National has dropped to 29 per cent in party support – the lowest number in 15 years - in a crucial new poll tonight, casting further doubt on Simon Bridges' future.
The Opposition leader - who faces a leadership challenge tomorrow at National's caucus by MP Todd Muller - was down 6 percentage points as preferred Prime Minister to just 5 per cent.
The current PM Jacinda Ardern scored far higher at 63 per cent, up 21 percentage points on the last poll. Her party was up to 59 per cent, up 18 percentage points.
National's result is a 17 percentage-point drop, the 1 News Colmar Brunton poll showed.
Muller, who announced his leadership ambitions to MPs yesterday, scored only 0.2 per cent as preferred PM. 1 News also said it understood National MP Mark Mitchell may put his name forward to contest the leadership vote tomorrow but the Herald understands he won't and will put his weight behind Bridges.
NZ First's Winston Peters is sitting on 1 per cent as preferred PM and National's Judith Collins is on 3 per cent.

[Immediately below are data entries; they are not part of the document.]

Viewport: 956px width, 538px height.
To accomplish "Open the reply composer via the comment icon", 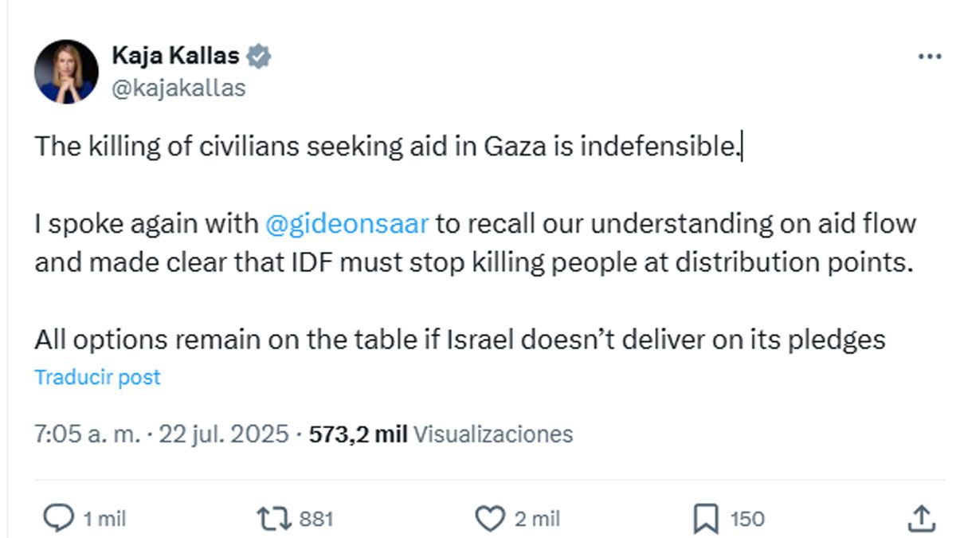I will (61, 518).
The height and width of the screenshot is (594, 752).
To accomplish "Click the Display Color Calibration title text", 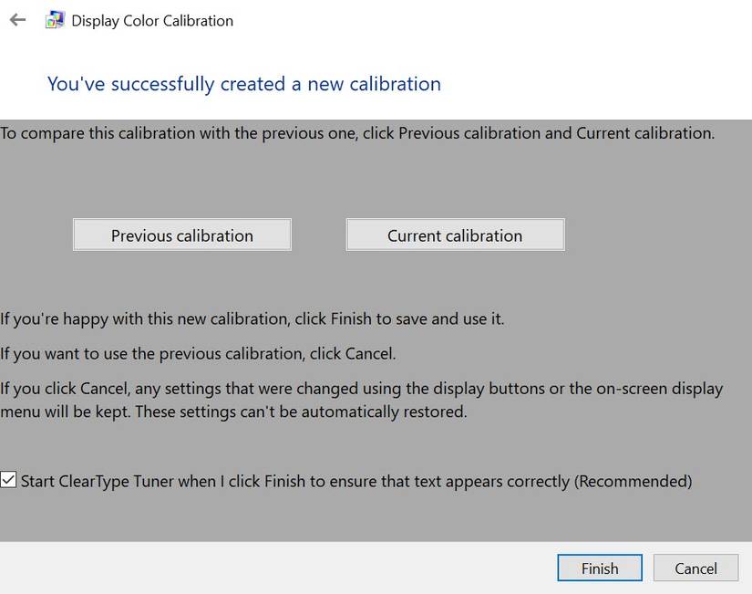I will pos(151,20).
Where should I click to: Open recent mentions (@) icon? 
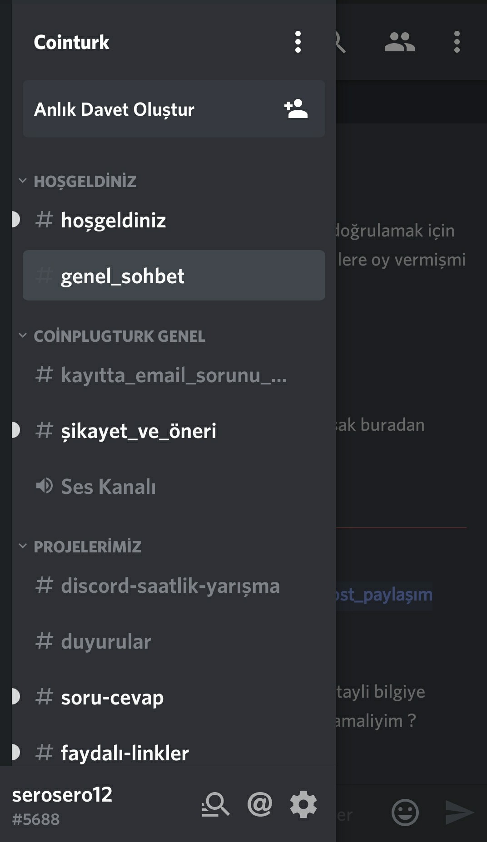tap(259, 804)
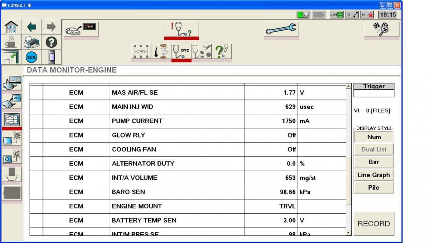Viewport: 430px width, 243px height.
Task: Select the Num display style
Action: click(374, 137)
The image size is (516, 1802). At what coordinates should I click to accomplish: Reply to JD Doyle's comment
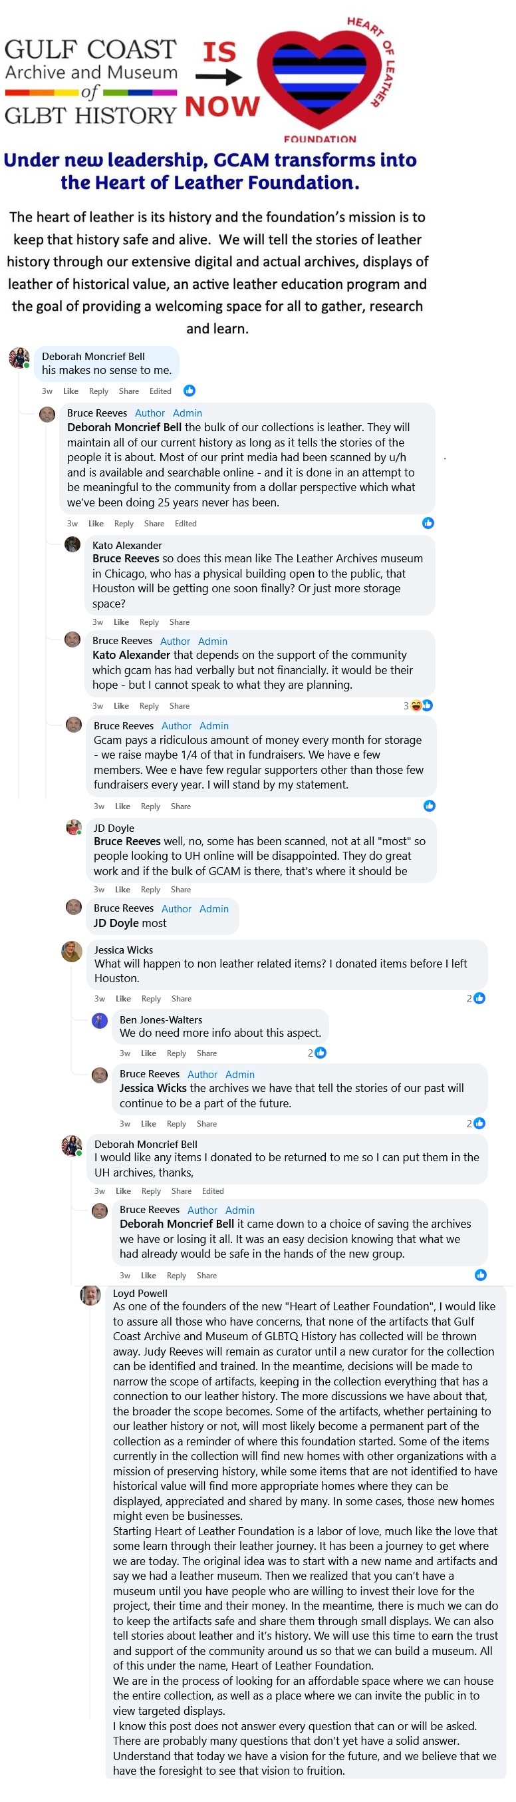tap(150, 889)
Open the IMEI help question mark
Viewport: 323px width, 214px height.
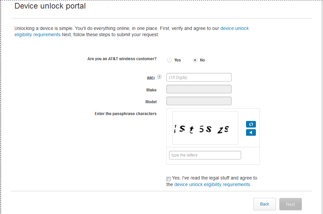(x=159, y=77)
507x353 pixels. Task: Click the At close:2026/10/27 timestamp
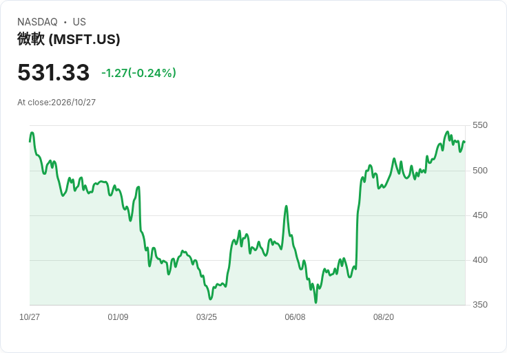[56, 103]
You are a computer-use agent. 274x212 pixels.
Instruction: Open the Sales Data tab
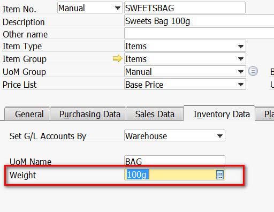(155, 114)
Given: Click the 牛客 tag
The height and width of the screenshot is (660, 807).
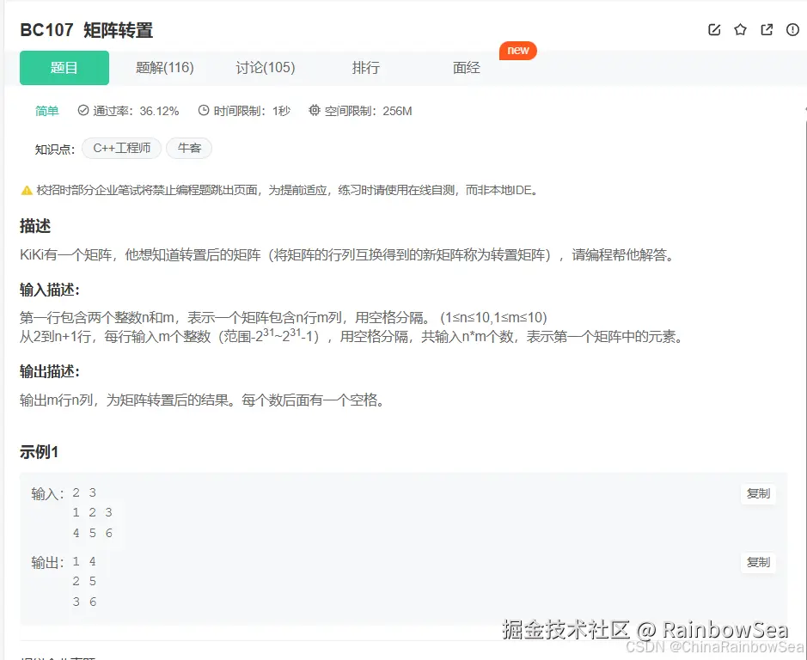Looking at the screenshot, I should [x=188, y=148].
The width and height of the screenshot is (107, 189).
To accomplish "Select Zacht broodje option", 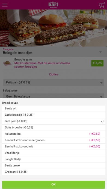I will 54,115.
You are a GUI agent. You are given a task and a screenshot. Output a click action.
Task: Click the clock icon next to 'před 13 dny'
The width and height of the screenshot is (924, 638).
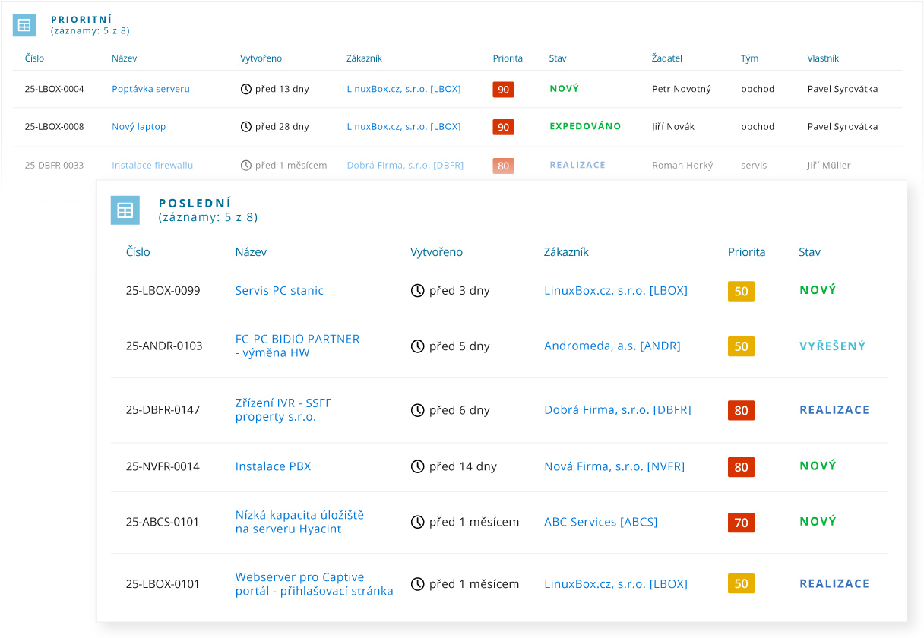245,89
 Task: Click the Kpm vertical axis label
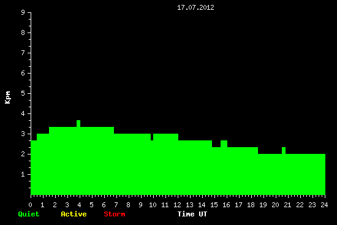pos(7,97)
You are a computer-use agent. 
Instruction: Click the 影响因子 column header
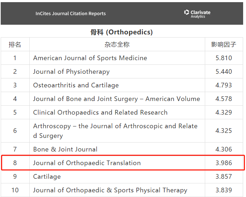pos(223,44)
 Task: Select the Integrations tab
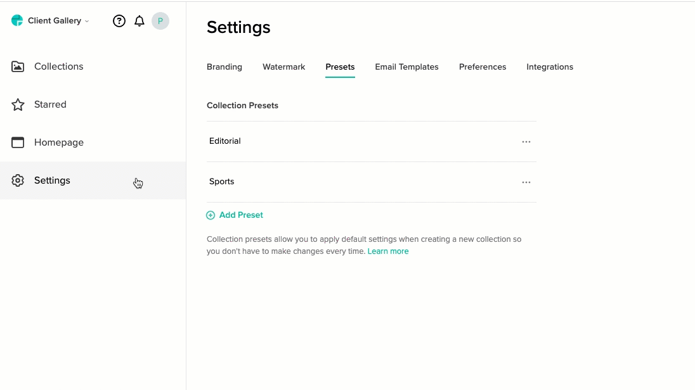(550, 67)
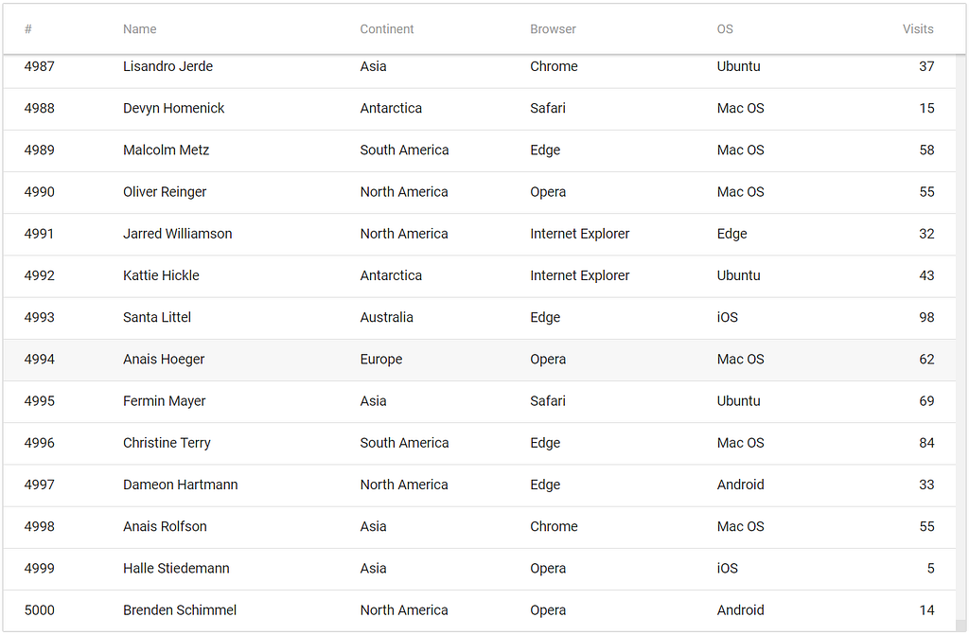Sort by the Continent column header

pos(387,29)
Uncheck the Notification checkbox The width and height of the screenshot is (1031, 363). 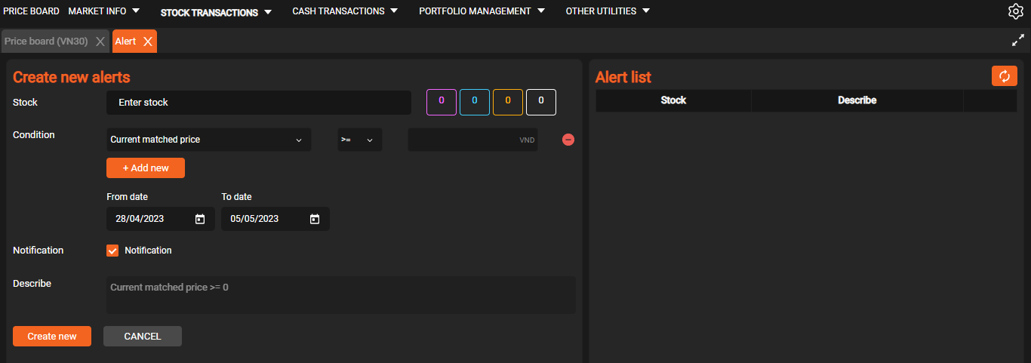tap(112, 251)
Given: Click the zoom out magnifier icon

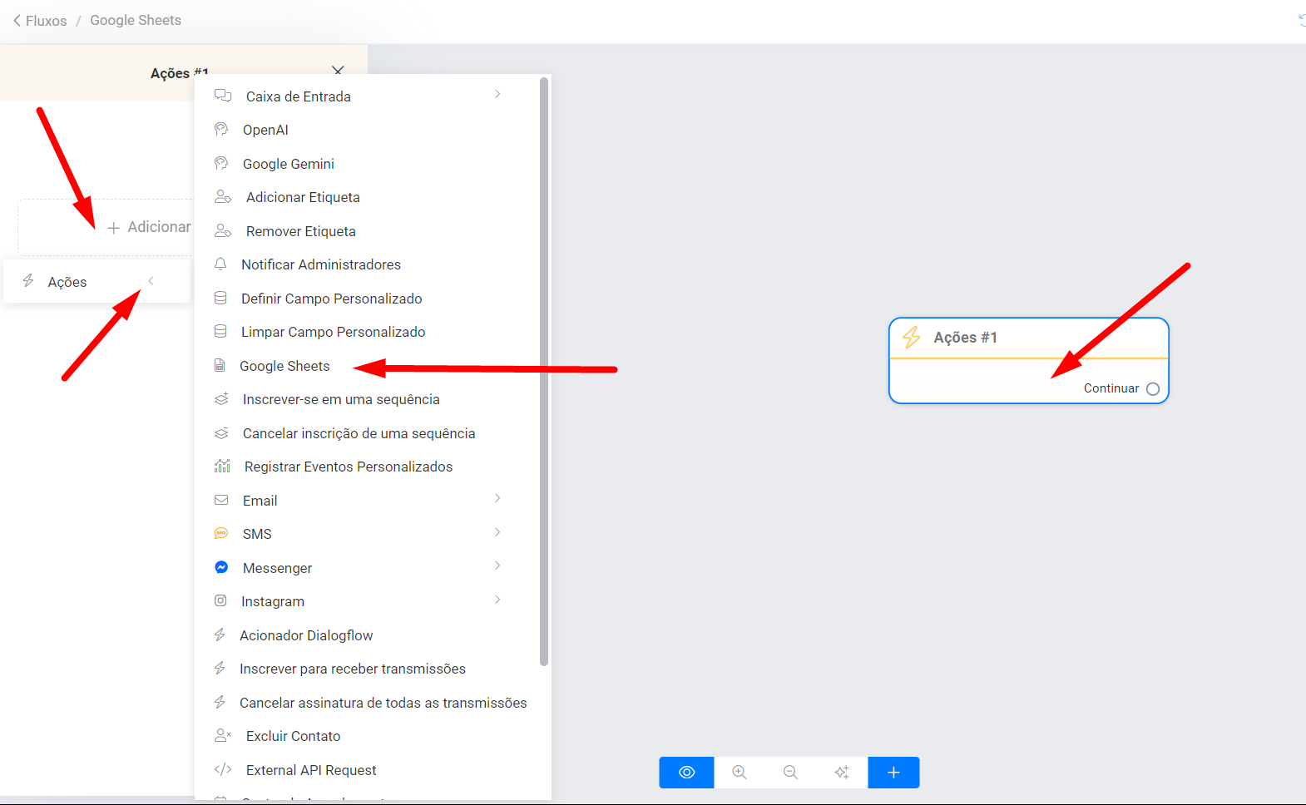Looking at the screenshot, I should tap(790, 773).
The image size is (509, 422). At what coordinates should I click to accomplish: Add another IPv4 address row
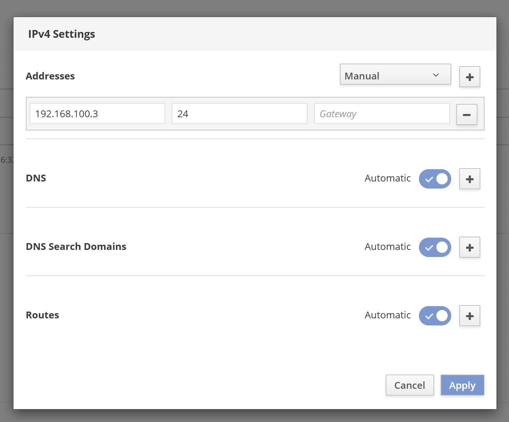470,77
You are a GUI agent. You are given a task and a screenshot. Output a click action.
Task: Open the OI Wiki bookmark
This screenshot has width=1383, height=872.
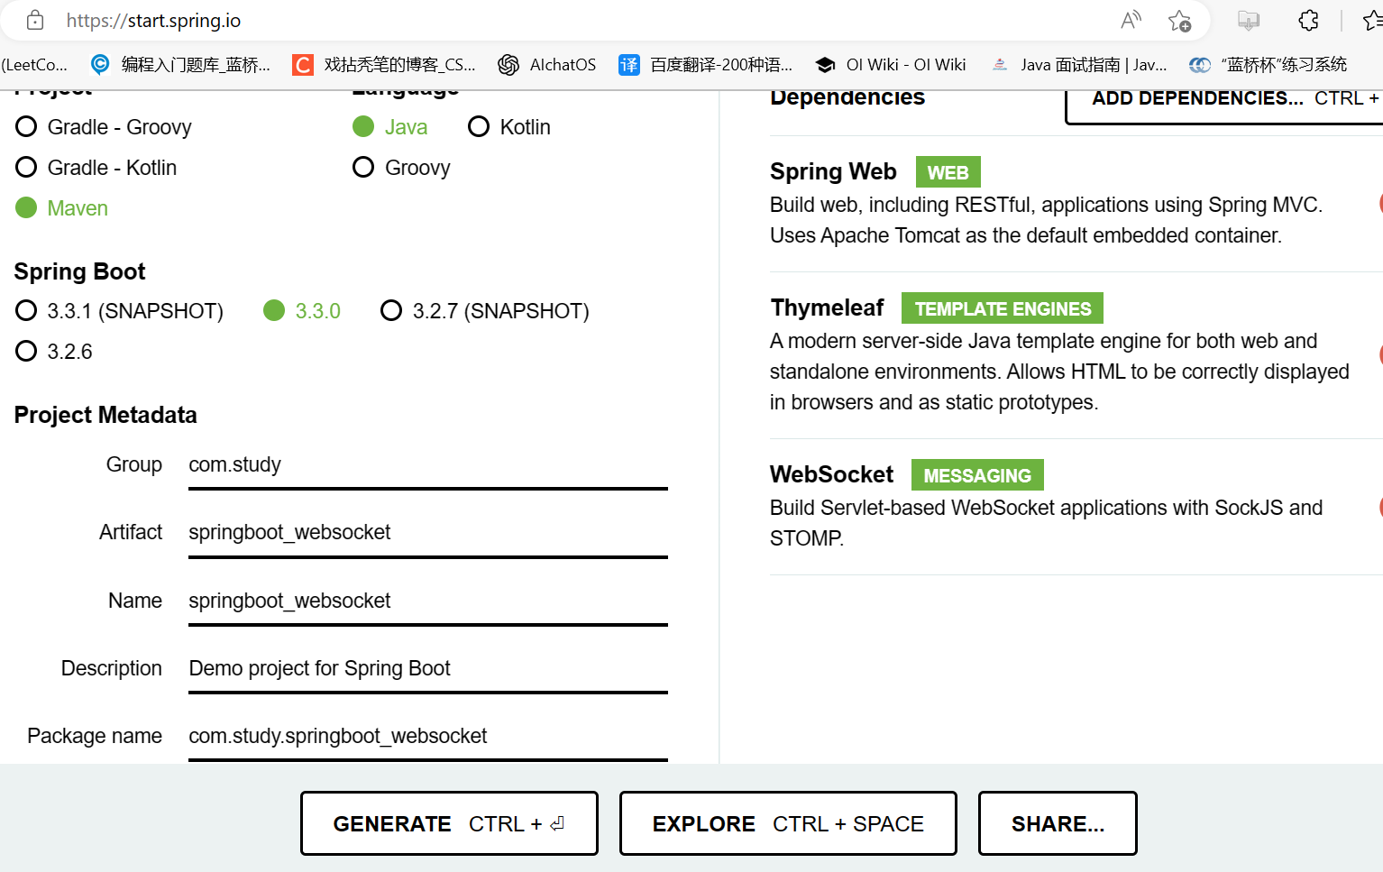890,64
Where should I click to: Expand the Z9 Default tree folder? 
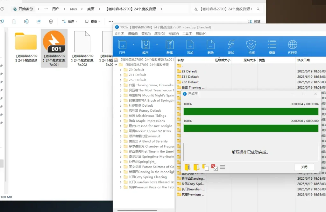pyautogui.click(x=121, y=70)
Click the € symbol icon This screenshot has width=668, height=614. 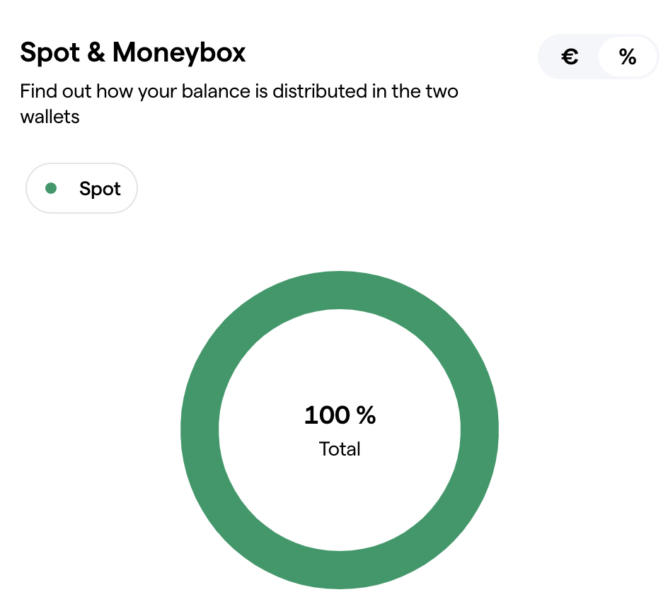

Despite the very low numbers, Bridges told One News he would not be stepping down. Bridges blamed the bad poll result on the Covid-19 crisis.
"We've seen this the world over in response to Covid where the Government gets a bounce and there's a situation where we've had wall-to-wall coverage of the Government and the PM."
The poll was taken between May 16 to 20. Just over 1000 eligible voters were polled by landline (402) and mobile phone (601).
The maximum sampling error is approximately ±3.1%-points at the 95% confidence level.
Second poll
The poll is the second public poll to be released this week following a Newshub Reid Research poll on Monday which sparked a leadership challenge against Bridges by Muller.
MPs have been summonsed back to Wellington in a recess week after Bridges called an emergency caucus at midday Friday to settle the matter.
In the Newshub poll, National dropped almost 13 points to just 30.6 per cent while Labour rocketed up to 56.5 per cent following Prime Minister Jacinda Ardern's handling of the Covid-19 crisis.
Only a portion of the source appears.